Certain players have blown us away with how well they have played so far and the whole team has been a pleasant surprise. Sergei Gonchar has nine points in 14 games after a tough start. Filip Kuba has already matched his goal output from last year and is the only Sens defenceman to be on the positive side of the plus/minus category. Chris Neil is playing his most effective hockey in years and has put up good numbers, making him a very effective player game in and game out. Milan Michalek is second in the league in goals and looks like a man possessed to start the year. The list goes on and on.
Noticeably absent from this list, though, is our de facto top-six forward: Nick Foligno.
Foligno continues to be a source of frustration. With a cap hit of $1.2 million a season, Foligno isn't a player anyone could argue is overpaid. I will argue, however, that he is overplayed (like Nickelback), and that he is a player who needs his role re-examined.
Last year, even though he got off to a terrible start, Foligno managed to set career high numbers in assists and points with 20 and 34 respectively.

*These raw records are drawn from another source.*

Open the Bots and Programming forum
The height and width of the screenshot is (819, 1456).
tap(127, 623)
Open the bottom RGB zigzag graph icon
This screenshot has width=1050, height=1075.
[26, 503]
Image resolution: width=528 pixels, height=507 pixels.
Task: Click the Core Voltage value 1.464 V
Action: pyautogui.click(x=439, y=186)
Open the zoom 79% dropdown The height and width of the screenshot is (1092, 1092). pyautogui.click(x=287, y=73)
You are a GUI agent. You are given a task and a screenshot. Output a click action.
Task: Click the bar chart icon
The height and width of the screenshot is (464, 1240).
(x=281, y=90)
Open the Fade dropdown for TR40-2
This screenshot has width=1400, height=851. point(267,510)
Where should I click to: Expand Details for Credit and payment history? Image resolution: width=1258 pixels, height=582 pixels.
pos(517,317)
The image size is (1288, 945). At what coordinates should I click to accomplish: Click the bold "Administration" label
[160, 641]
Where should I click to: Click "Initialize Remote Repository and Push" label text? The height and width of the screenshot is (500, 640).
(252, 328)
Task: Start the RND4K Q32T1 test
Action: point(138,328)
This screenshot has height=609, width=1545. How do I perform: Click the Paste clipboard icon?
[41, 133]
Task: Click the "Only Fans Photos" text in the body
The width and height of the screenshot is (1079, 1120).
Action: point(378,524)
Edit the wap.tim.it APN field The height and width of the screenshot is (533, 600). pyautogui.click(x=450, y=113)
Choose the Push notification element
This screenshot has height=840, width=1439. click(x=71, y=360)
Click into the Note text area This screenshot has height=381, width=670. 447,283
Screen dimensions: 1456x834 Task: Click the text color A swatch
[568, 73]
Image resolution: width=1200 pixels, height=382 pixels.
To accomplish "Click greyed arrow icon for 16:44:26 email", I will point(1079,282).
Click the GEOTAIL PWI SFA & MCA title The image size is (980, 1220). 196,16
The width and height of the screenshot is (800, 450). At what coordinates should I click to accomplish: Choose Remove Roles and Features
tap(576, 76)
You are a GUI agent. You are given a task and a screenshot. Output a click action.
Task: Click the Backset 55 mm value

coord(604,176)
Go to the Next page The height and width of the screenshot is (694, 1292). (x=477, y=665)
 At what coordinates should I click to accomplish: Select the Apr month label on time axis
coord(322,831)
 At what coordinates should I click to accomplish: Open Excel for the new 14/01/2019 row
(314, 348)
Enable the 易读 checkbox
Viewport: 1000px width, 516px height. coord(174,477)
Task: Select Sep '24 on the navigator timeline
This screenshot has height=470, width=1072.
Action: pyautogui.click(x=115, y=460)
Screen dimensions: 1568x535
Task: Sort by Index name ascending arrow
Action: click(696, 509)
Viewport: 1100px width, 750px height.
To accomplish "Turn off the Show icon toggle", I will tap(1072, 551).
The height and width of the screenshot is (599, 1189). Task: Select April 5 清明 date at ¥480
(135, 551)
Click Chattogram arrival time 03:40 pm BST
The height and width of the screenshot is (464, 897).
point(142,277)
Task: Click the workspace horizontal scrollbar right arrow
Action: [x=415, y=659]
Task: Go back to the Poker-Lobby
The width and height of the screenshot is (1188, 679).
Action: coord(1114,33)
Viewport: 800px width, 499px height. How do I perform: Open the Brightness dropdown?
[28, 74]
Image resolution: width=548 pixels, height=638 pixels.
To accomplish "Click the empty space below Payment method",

This year, 15 games in, he has three goals and three assists for six points (though three were in one game) and is being projected to score 16 goals and 16 assists over the course of the season. In August, I wrote an article about the potential top six, and mentioned that most successful teams require at least 40 points out of their top-six forwards. Interestingly enough, in that same article, I asked who would be the odd man out of the top-six and 54% of you said Foligno.
Yet here we are, approaching the quarter mark of the season, and the second line left winger job appears to be locked up by Foligno. His projected 32 points are what players like Darren Helm (third/fourth line Detroit), Paul Gaustad (third/fourth line Buffalo) and Marty Reasoner (third/fourth line Florida) managed to achieve last season.
The points are really not even the most frustrating part of Foligno's game. It is that he plays as though he is a creative, offensive, top-six style forward, when his skillset lies elsewhere. In an interview with Wayne Scanlan September, Foligno said,
"I have a chance to really be an impact player on this team, an important part of this team, and I want that," Foligno says, while gearing down from his fourth day of on-ice workouts. "I love it here and I want to definitely make a statement this year"
The evidence is clear in his game. Oftentimes Foligno will make the fancier play with the puck, instead of a simpler play that someone like Chris Neil or Zack Smith (both of whom are on pace to produce more than Foligno in a more limited role) would make. What makes Foligno such a tease is that occasionally, these plays actually work.
The problem is, these highlights are few and far between. This is what makes Nick Foligno so frustrating. He is inconsistent because he often opts for fancy, low percentage plays when he has the puck. If coach MacLean wants to play him in the top six, Foligno may be better off playing a style similar to that of Colin Greening on the first line. Making simple plays with the puck, putting the puck on net more often, and using his body to go to the front of the net more frequently. Otherwise, when Regin and Alfie come back, Foligno will likely find himself out of the top six, and into an effective third line role.
An interesting point in all of this is that while Foligno continues to be given top six minutes at even strength, he is not being counted upon to play a role in the powerplay that has been so pivotal to the Senators' success thus far. The Sens have opted to put Chris Neil on the second unit (and Bobby Butler as well) instead of Foligno.
Perhaps this is unfair to Foligno. It is possible that he's really just a good third-line player, as his stats would indicate he is. But when you see the highlight-reel moves he can pull off once in a while, it makes you wonder just how much more he might be capable of.